How Humans' Color Vision First Evolved from a Bi-Chromatic View
How did color vision first develop? Humans see a range of colors that they use to help navigate their everyday lives. Now, scientists have finished a detailed and complete picture of the evolution of human color vision, which involved millions of years of genetic mutations in visual pigments.
In order to better understand the adaptive evolution of vision in humans, the scientists studied ancestral molecules. They first estimated and synthesized ancestral proteins and pigments of a species, and then conducted experiments on them.
The scientists found that five classes of opsin genes encode visual pigments for dim-light and color vision. Bits of the opsin genes change and vision adapts as the environment of a species changes.
"We have no traced all of the evolutionary pathways, going back 90 million years, that led to human color vision," said Shozo Yokoyama, the lead author of the new study, in a news release. "We've clarified these molecular pathways at the chemical level, the genetic level and the functional level."
About 90 million year ago, our ancestors were nocturnal and had UV-sensitive and red-sensitive color.
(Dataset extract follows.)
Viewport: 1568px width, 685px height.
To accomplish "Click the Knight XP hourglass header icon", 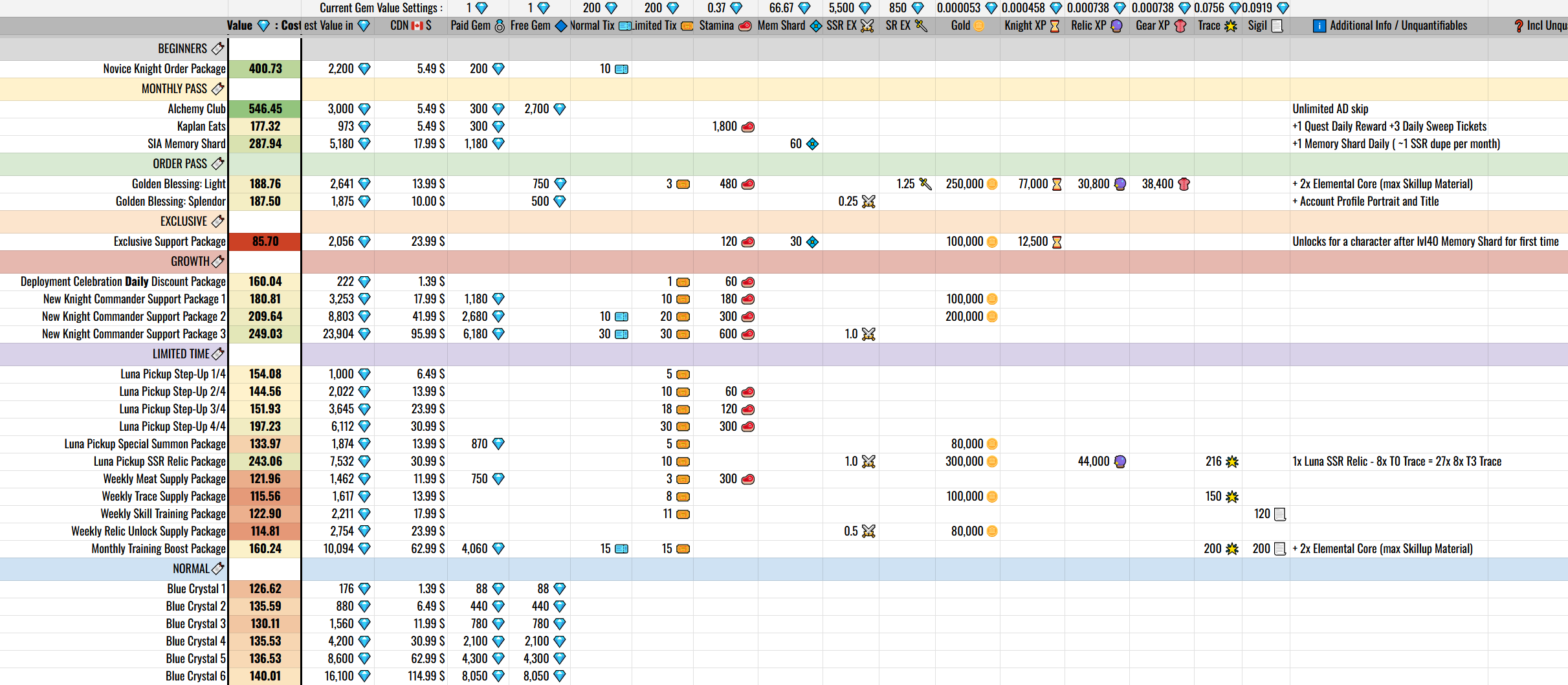I will pyautogui.click(x=1055, y=26).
This gave them a bi-chromatic view of the world. Then, about 30 million years ago, our ancestors evolved four classes of opsin genes. This gave them the ability to see the full-color spectrum of visible light, except for UV.
"Gorillas and chimpanzees have human color vision," said Yokoyama. "Or perhaps we should say that humans have gorilla and chimpanzee vision."
In the past, the researchers identified three specific amino acid changes that led to humans developing a green-sensitive pigment. It's these mutations, including others, that are ultimately responsible for human color vision.
"We have no more ambiguities, down to the level of the expression of amino acids, for the mechanisms involved in this evolutionary pathway," said Yokoyama.
The findings are published in the journal PLOS Genetics.